The Boulder Dam (now the Hoover Dam) was opened in 1936 to great fanfare.  At 60 stories tall and composed of enough concrete to pave a road from San Francisco to New York City** it was and continues to be a marvel of engineering.  Its base measures the length of two football fields and it holds back a lot if water - enough to form the largest manmade lake in the country when full (which it hasn’t been for awhile).  The Dam and its offspring Lake Mead are physical symbols of “human progress” and  mastery of nature over the previously volatile Colorado River.  Lake Mead alone supplies 90% of Las Vegas’s water supply and much of the American Southwest’s water.  It took a huge intervention like this to allow for population growth in a place which was previously “an unpeopled, forbidding desert”.  

 

Fast forward to present day and we are clearly facing a climate-change driven water supply crisis. Lake Mead water levels are at record-lows and the waters don’t seem to be rising anytime soon.  We need to rethink our relationship with water not only on the one-to-one scale but also at the scale of regional infrastructure.  This way of collecting and distributing water is no longer working.  Additonally, the lifestyle which it supports (one of golf courses, swimming pools, and year-round strawberries) needs to be re-evaluated.
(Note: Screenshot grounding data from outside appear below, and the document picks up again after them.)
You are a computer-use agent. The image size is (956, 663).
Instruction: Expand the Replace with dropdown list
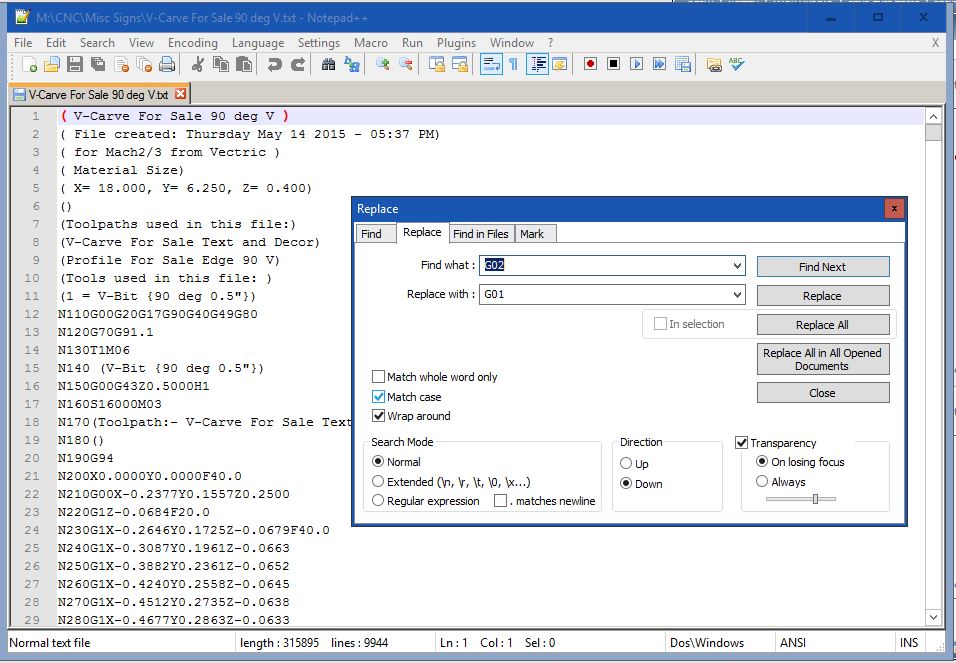coord(737,295)
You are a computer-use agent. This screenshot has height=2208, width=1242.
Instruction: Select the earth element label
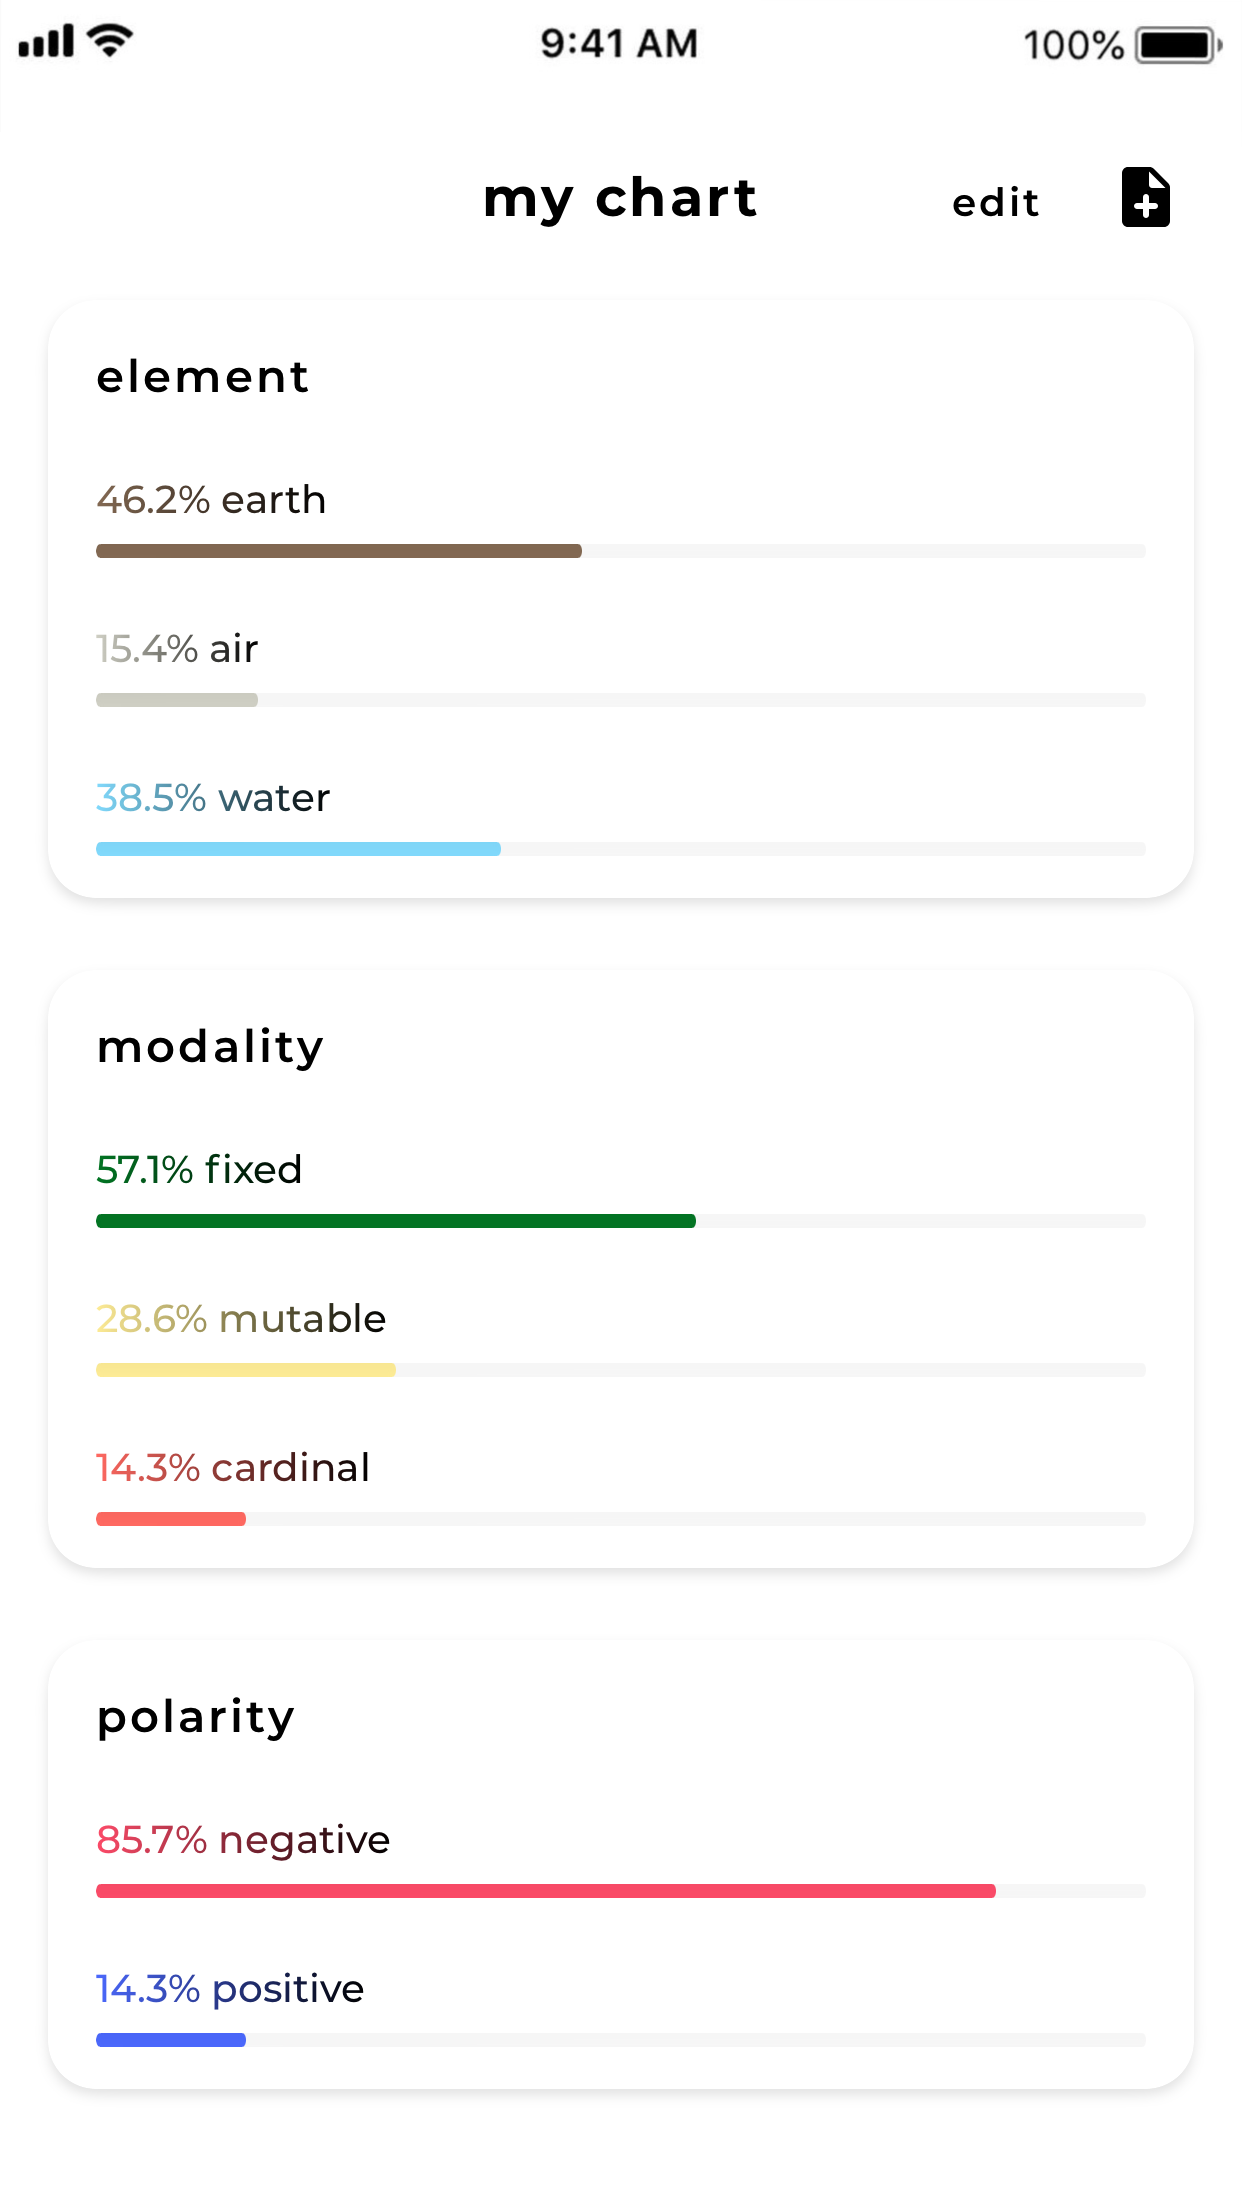210,500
This premise forms the basis for our research project “Desert Flux”. Here, we re-imagine the resort as an entity which celebrates and responds to ecological shifts as opposed to trying to maintain an insular environment which is so heavily reliant upon a constant supply of water.  


How will we shift to accommodate our increasingly extreme climates?  Will our lifestyle and infrastructure evolve and if so how can we design for these changes?